Starting with the line that contains "The height and" and ending with the last line of the entries, repeat exactly those lines and nothing else, pictures excluded.

◇ ◇ ◇

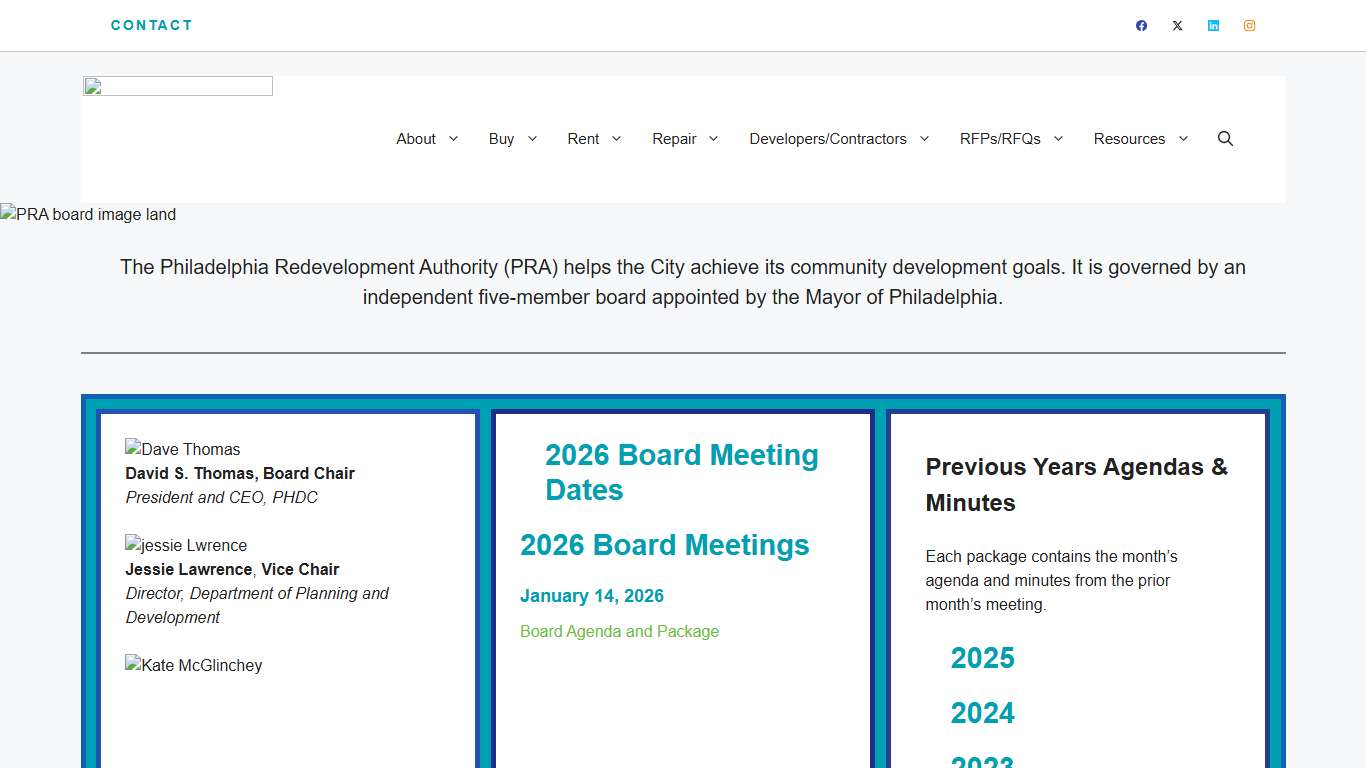Viewport: 1366px width, 768px height.
Task: Visit the X (Twitter) profile icon
Action: [x=1177, y=25]
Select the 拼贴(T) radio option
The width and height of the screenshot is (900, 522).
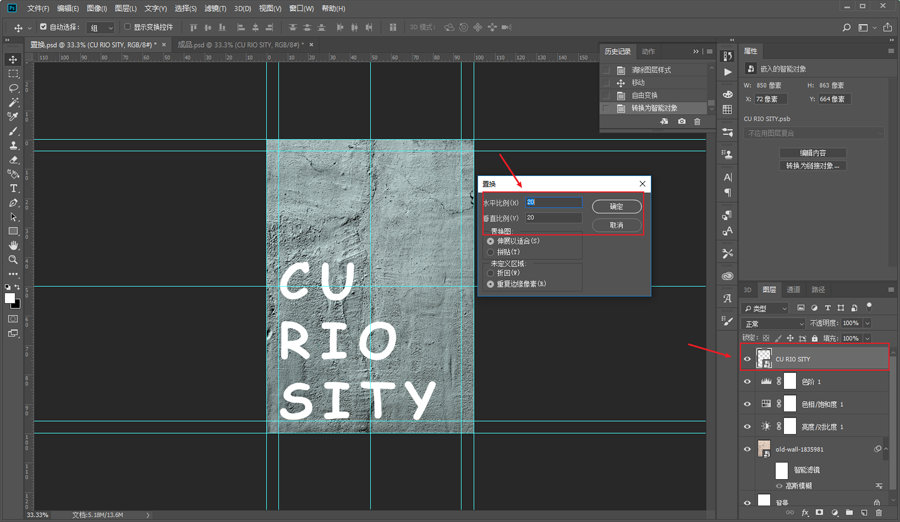pos(490,252)
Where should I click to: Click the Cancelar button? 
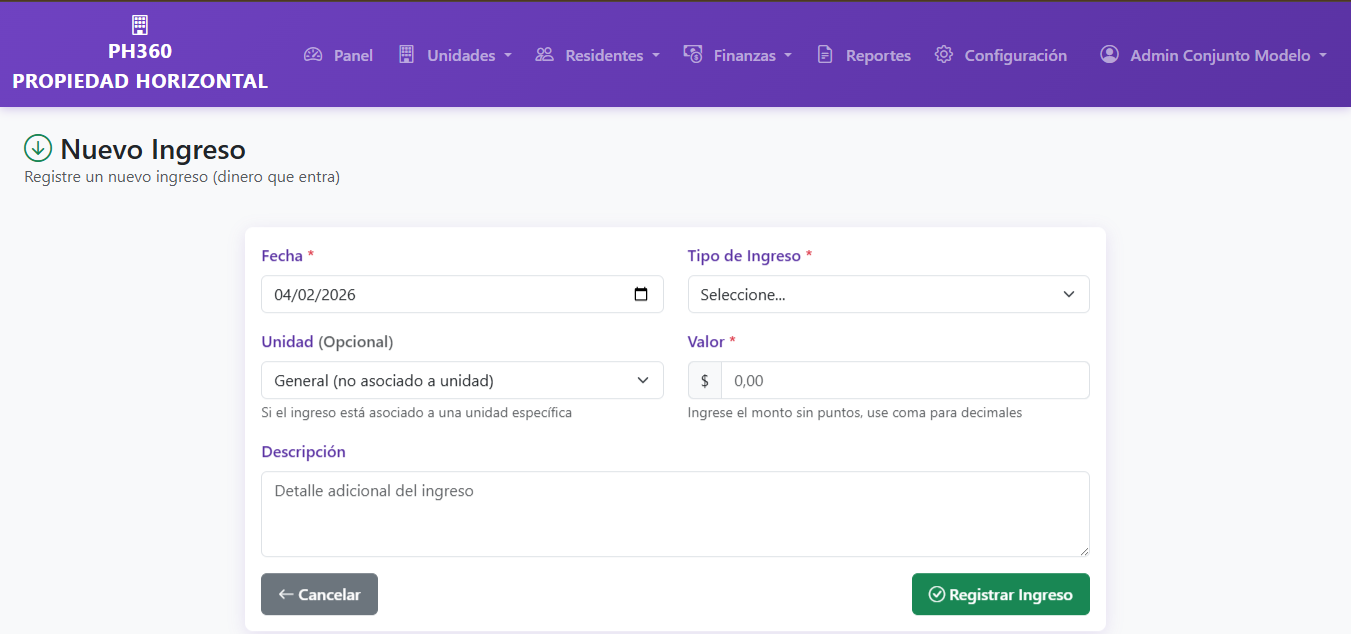coord(319,594)
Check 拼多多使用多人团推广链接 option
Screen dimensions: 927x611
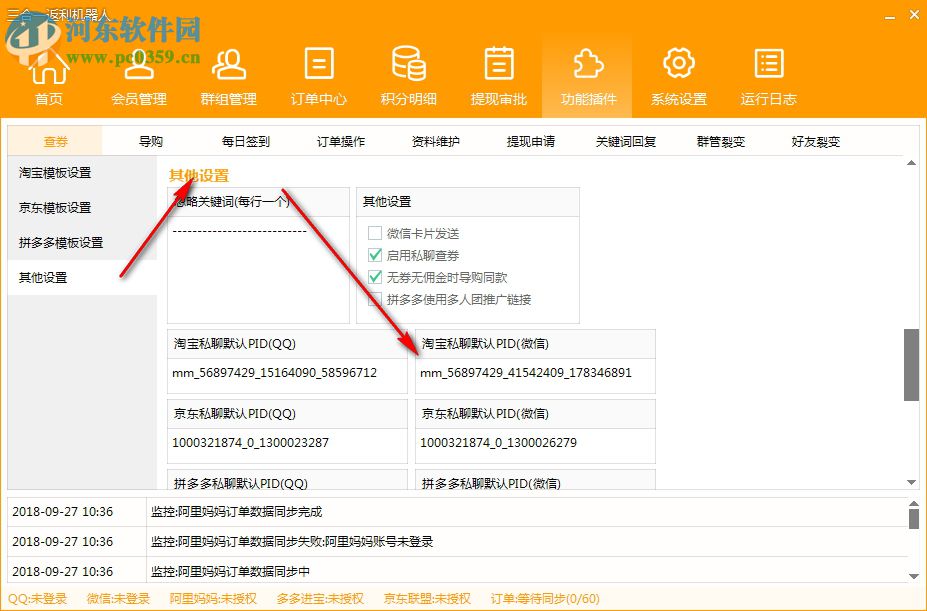point(377,299)
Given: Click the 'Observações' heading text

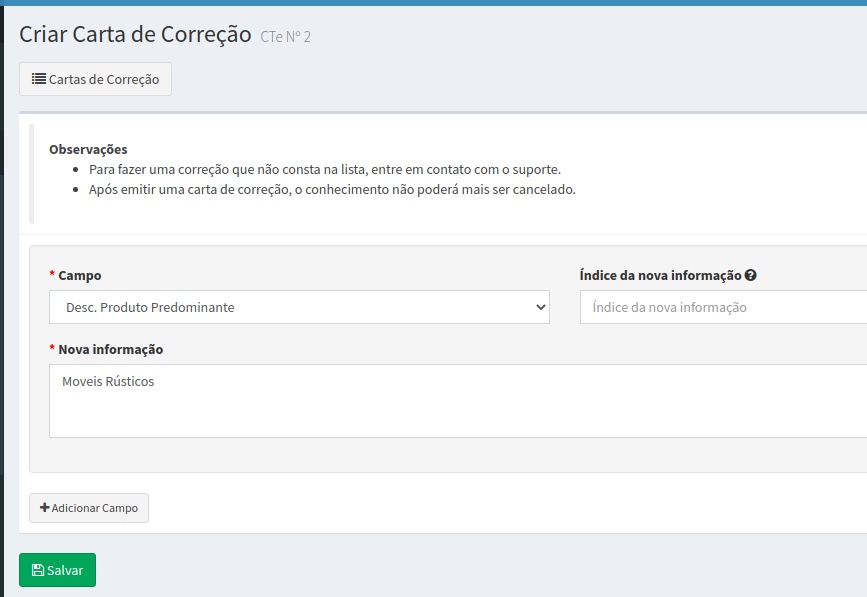Looking at the screenshot, I should pyautogui.click(x=88, y=149).
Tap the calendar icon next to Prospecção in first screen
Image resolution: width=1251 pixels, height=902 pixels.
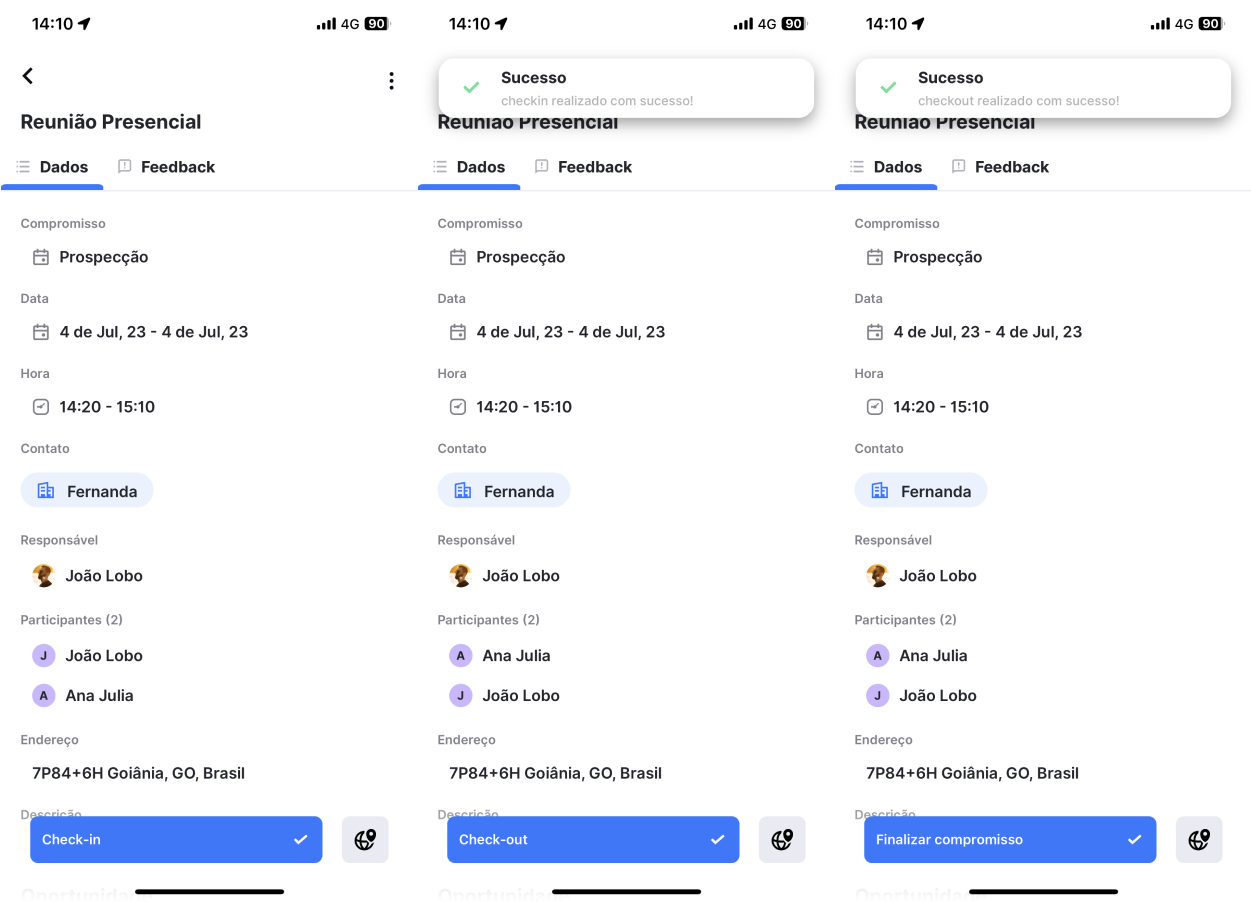(x=41, y=257)
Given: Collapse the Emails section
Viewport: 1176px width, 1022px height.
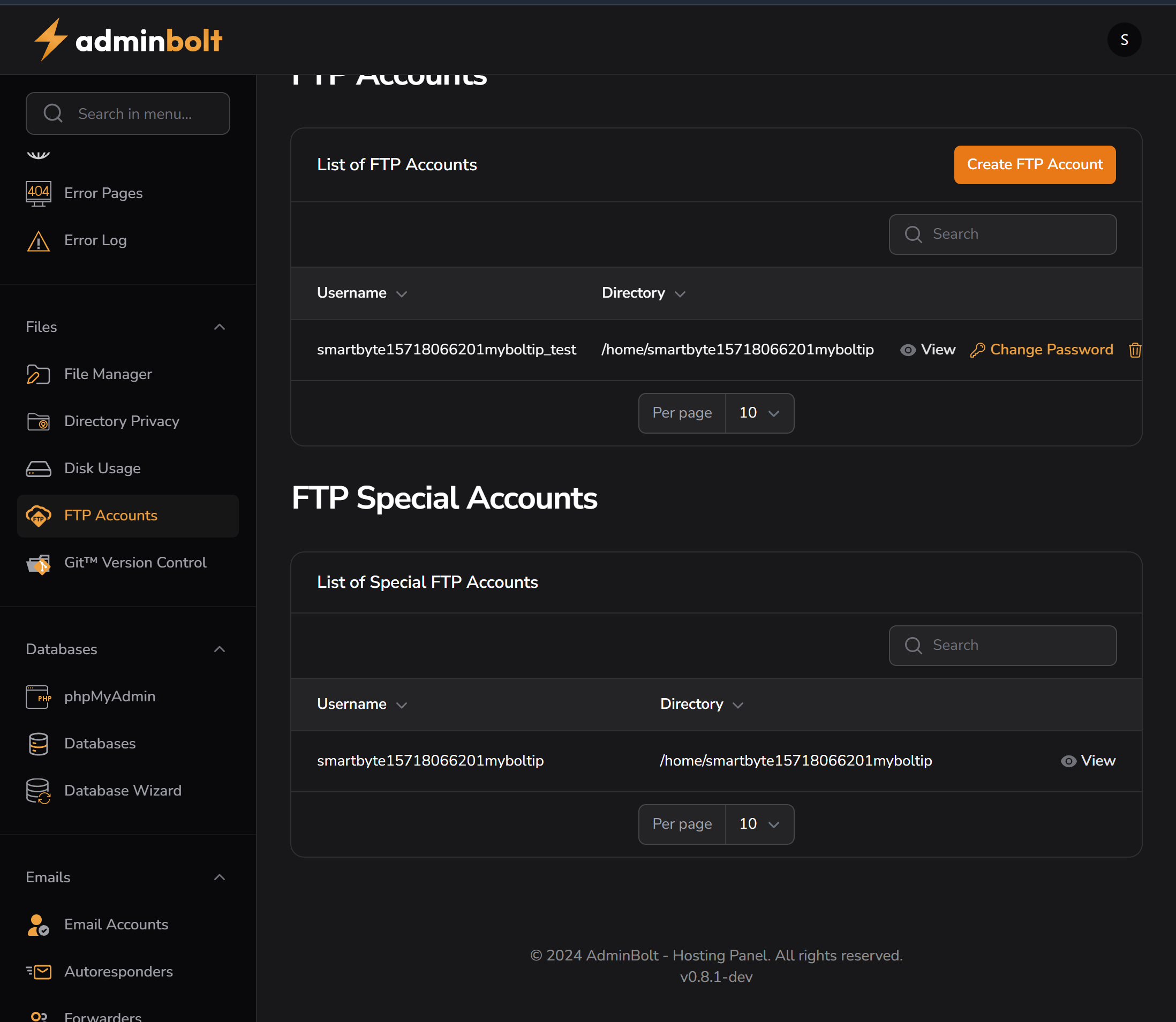Looking at the screenshot, I should (x=220, y=877).
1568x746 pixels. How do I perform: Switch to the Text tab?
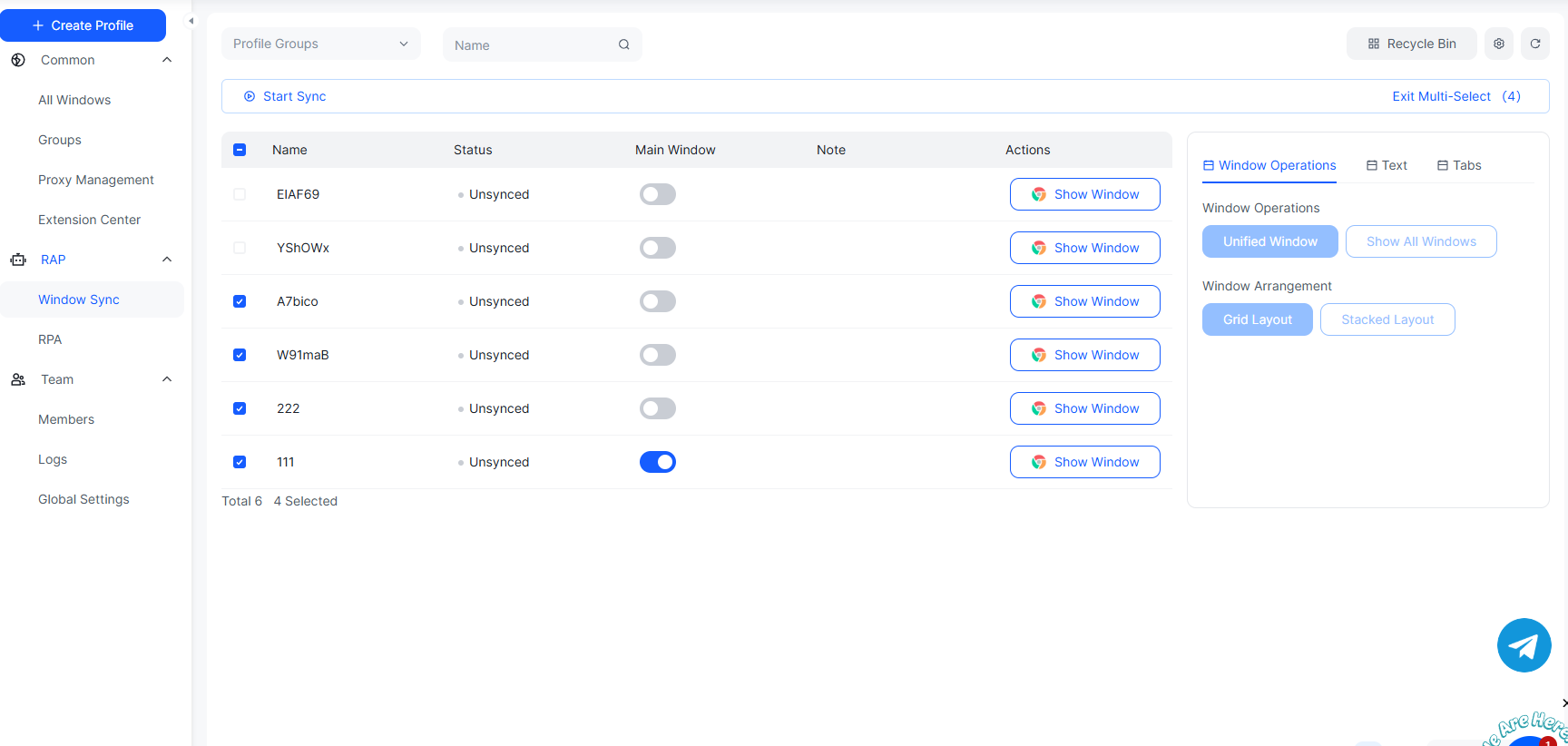[x=1387, y=165]
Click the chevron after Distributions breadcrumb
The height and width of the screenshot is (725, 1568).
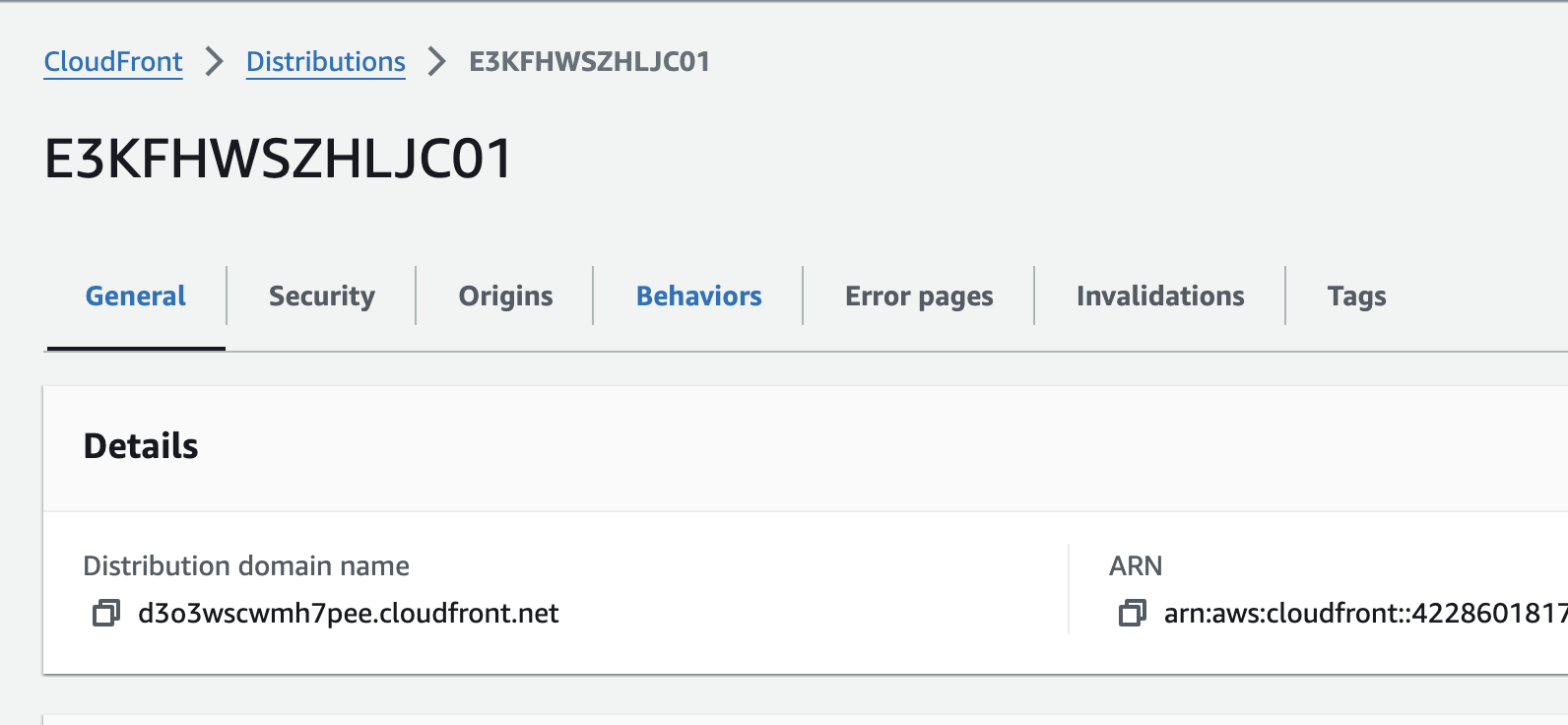coord(437,61)
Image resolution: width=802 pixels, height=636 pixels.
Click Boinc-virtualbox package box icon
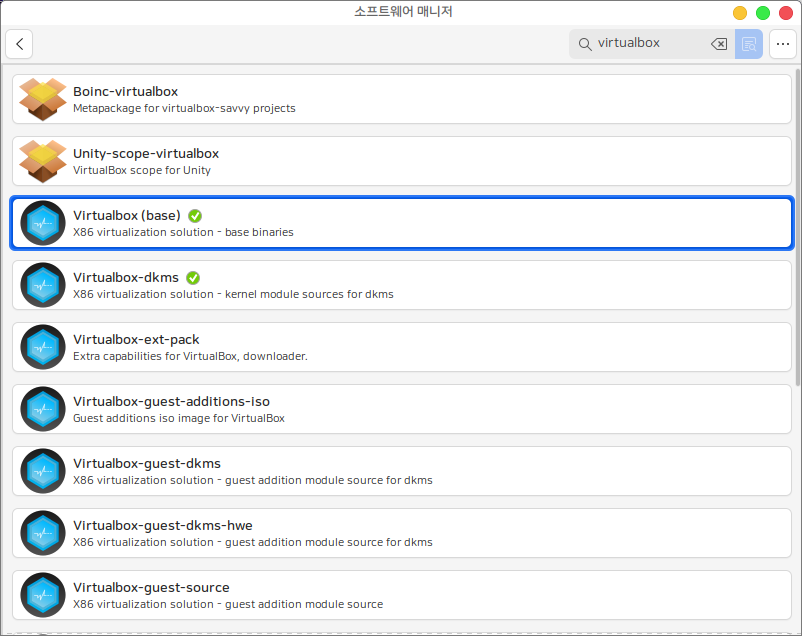(43, 99)
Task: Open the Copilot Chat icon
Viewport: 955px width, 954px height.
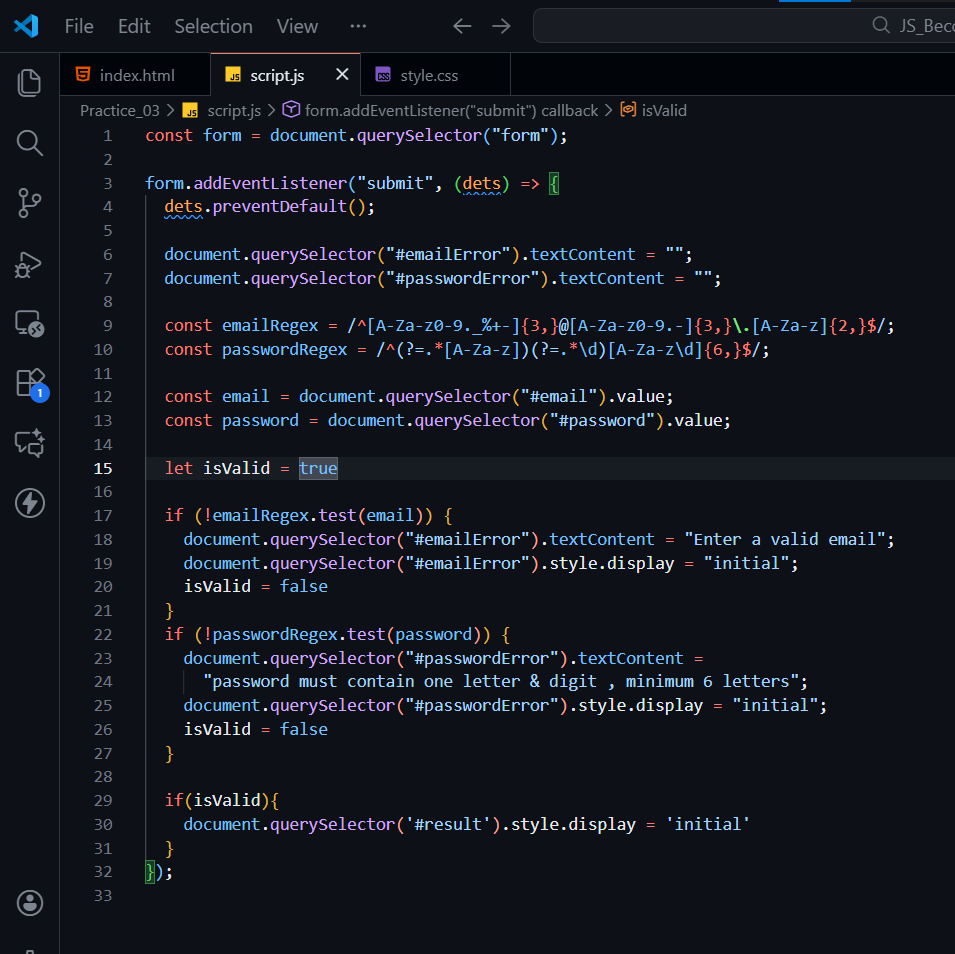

◇ ◇ ◇

REPLY:
The height and width of the screenshot is (725, 1568).
coord(437,61)
Image resolution: width=802 pixels, height=636 pixels.
Click Boinc-virtualbox package box icon
(43, 99)
Task: Open the Copilot Chat icon
Viewport: 955px width, 954px height.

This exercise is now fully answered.